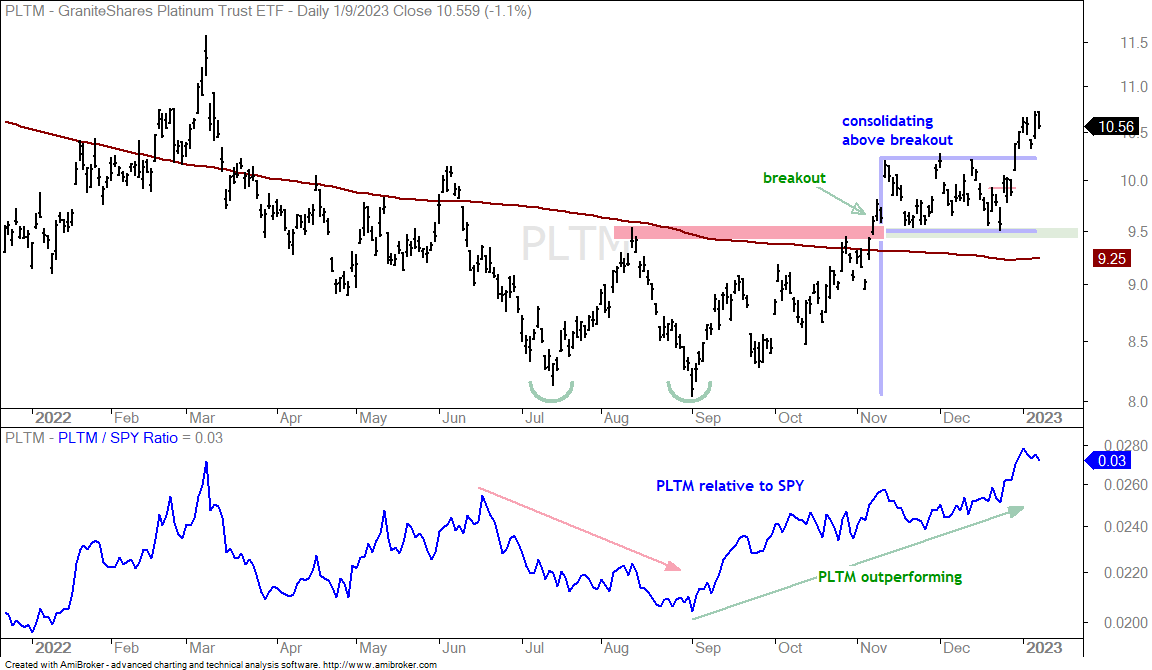Click the 'Sep' label on lower time axis

[x=708, y=648]
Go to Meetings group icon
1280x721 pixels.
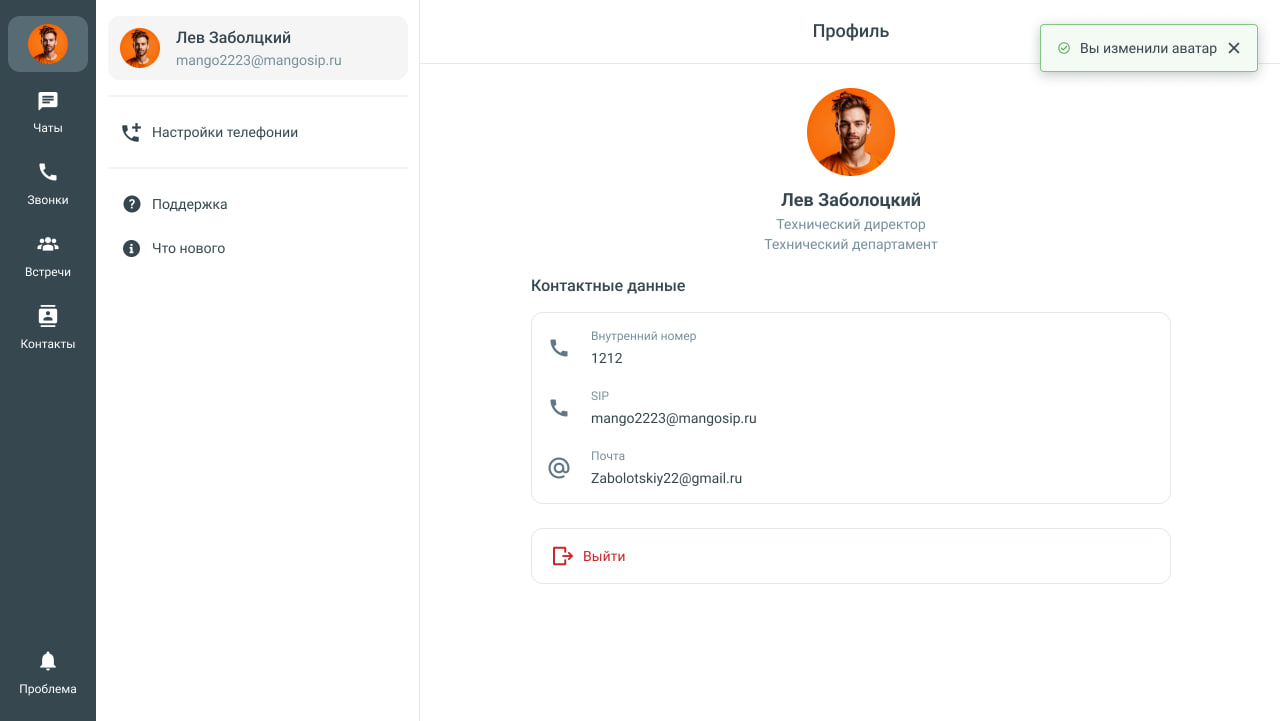[48, 244]
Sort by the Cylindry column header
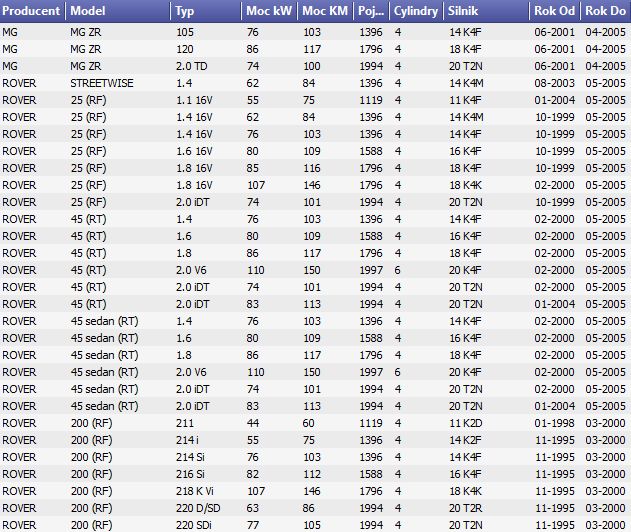The image size is (631, 532). [416, 11]
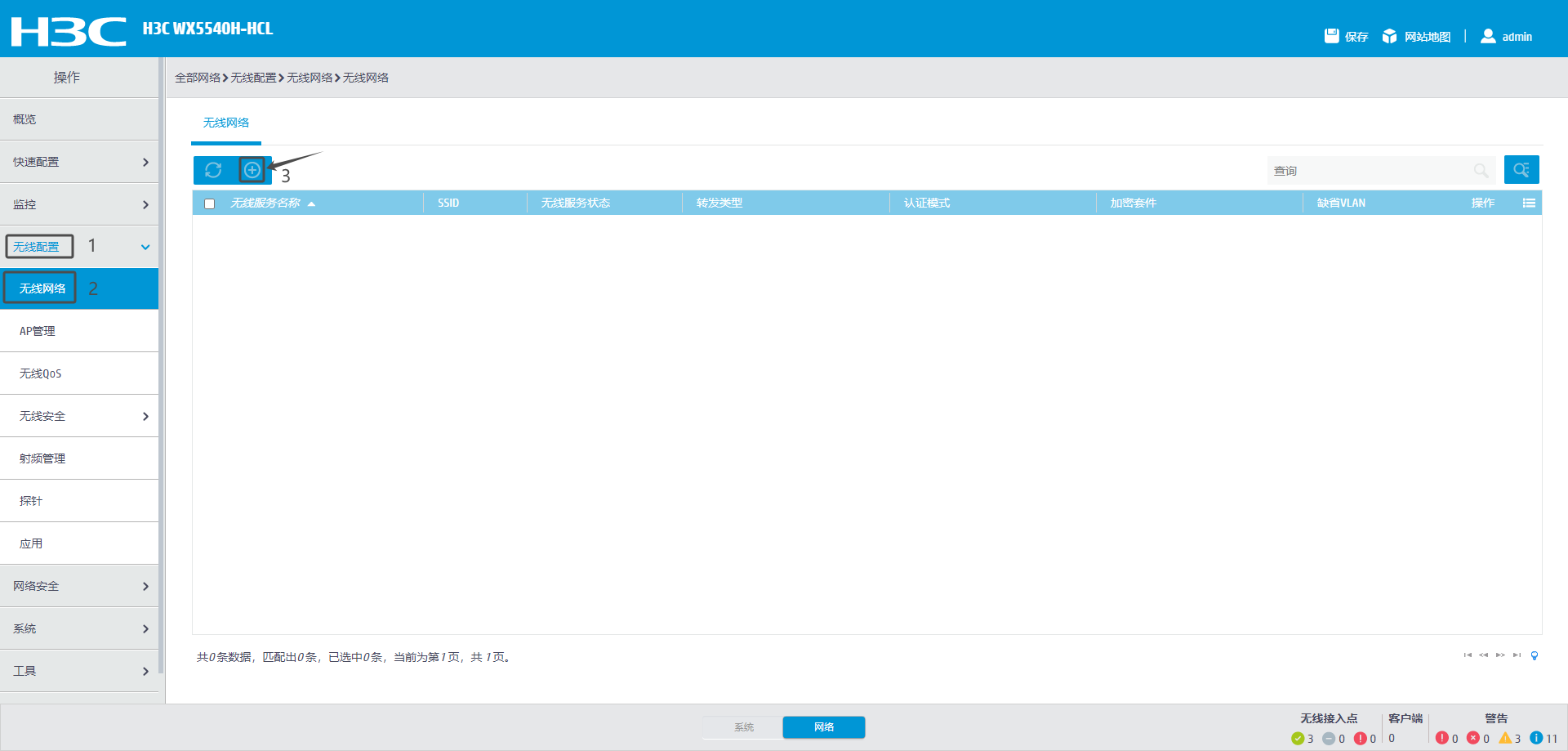This screenshot has width=1568, height=751.
Task: Go to the last page of the table
Action: point(1517,655)
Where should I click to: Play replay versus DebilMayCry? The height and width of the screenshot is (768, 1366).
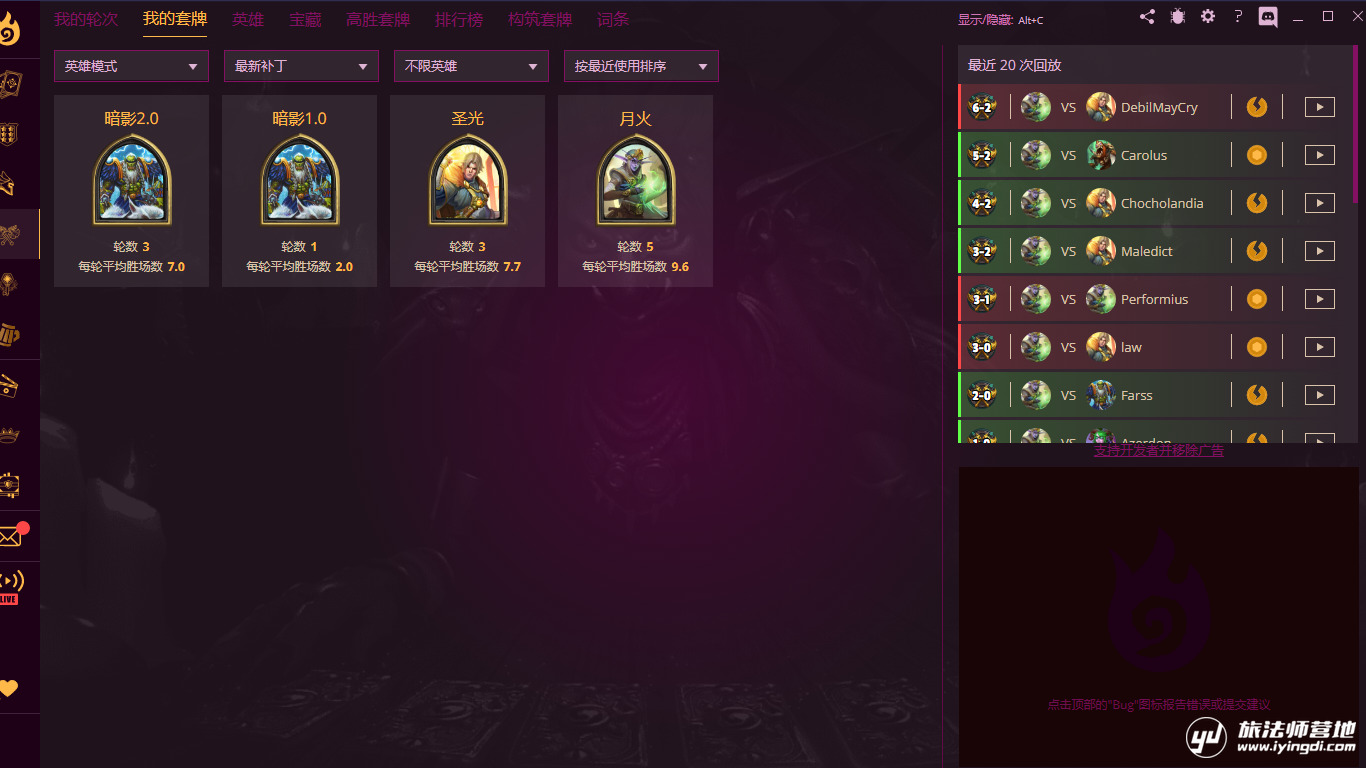(x=1320, y=107)
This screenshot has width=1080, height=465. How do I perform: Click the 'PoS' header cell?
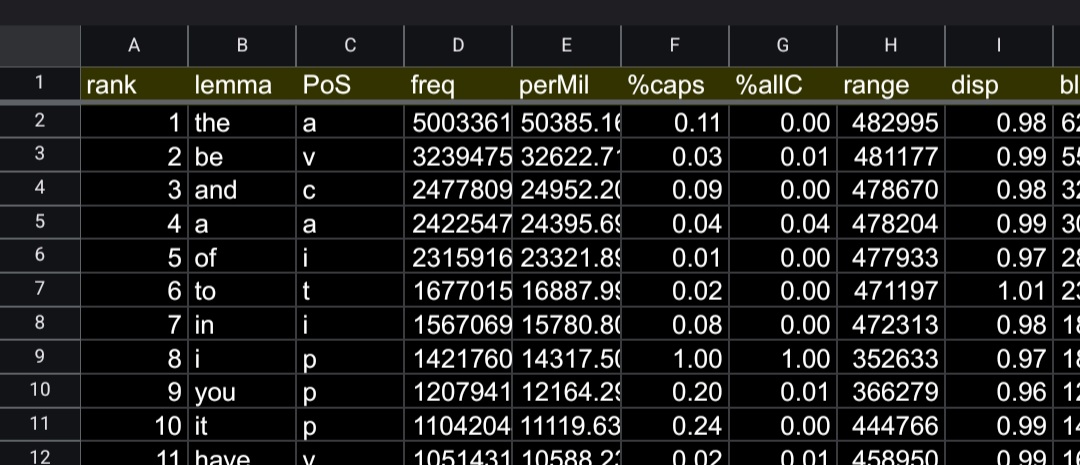pos(350,85)
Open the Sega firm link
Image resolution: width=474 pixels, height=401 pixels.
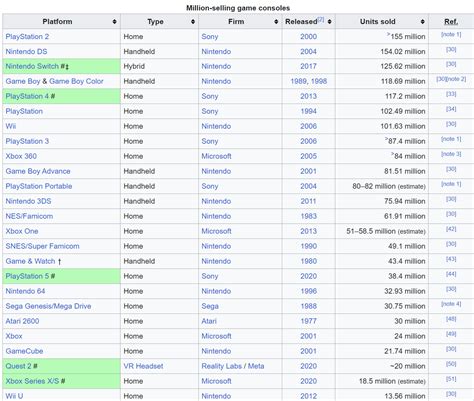click(x=210, y=306)
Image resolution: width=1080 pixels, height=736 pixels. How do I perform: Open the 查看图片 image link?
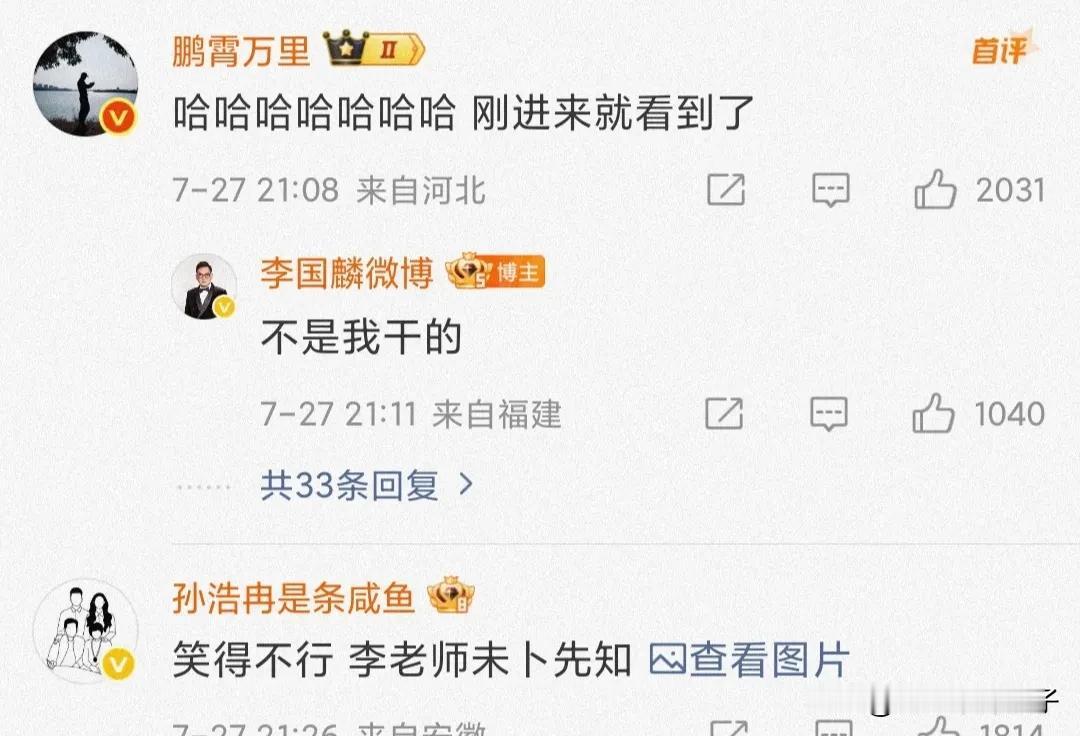[x=749, y=660]
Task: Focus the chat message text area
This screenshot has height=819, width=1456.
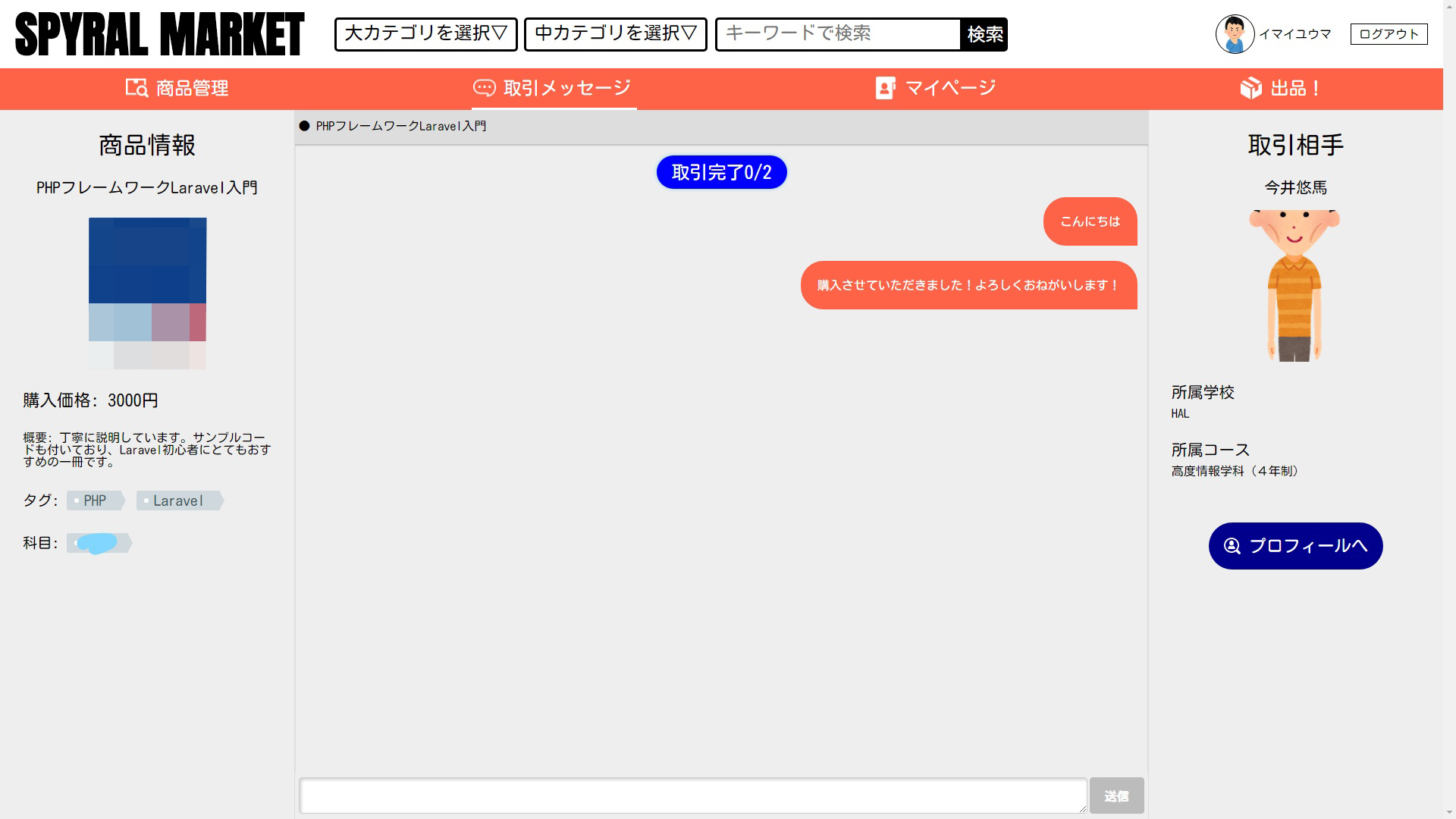Action: pos(692,795)
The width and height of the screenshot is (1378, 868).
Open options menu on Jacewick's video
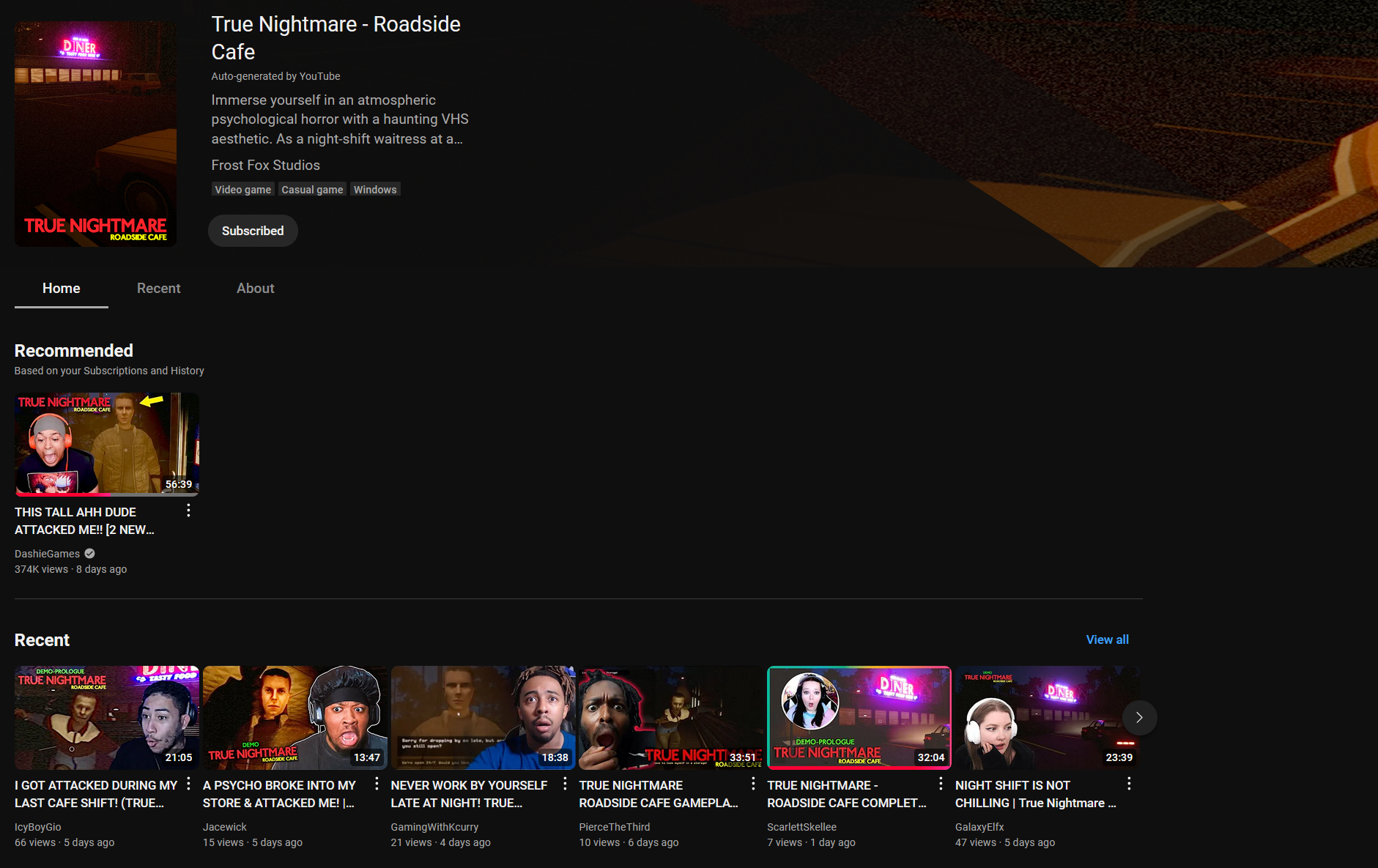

......

Format the rows above as a numbered list, one line per item, skipping blank lines and leaving out the pictures.

1. Click the 'Sep' label on lower time axis
2. [x=708, y=648]
3. Go to Meetings group icon
4. 1280x721 pixels.
5. [48, 244]
6. Sort by the Cylindry column header
7. The image size is (631, 532). [416, 11]
8. This screenshot has width=1568, height=751.
9. Task: Go to the last page of the table
10. Action: point(1517,655)
11. Where should I click to: Play replay versus DebilMayCry? The height and width of the screenshot is (768, 1366).
12. (x=1320, y=107)
13. This screenshot has width=1080, height=465. How do I perform: Click the 'PoS' header cell?
14. pos(350,85)
15. Open the Sega firm link
16. Image resolution: width=474 pixels, height=401 pixels.
17. click(x=210, y=306)
18. Image resolution: width=1080 pixels, height=736 pixels. How do I perform: Open the 查看图片 image link?
19. [x=749, y=660]
20. Task: Focus the chat message text area
21. This screenshot has height=819, width=1456.
22. Action: pos(692,795)
23. The width and height of the screenshot is (1378, 868).
24. Open options menu on Jacewick's video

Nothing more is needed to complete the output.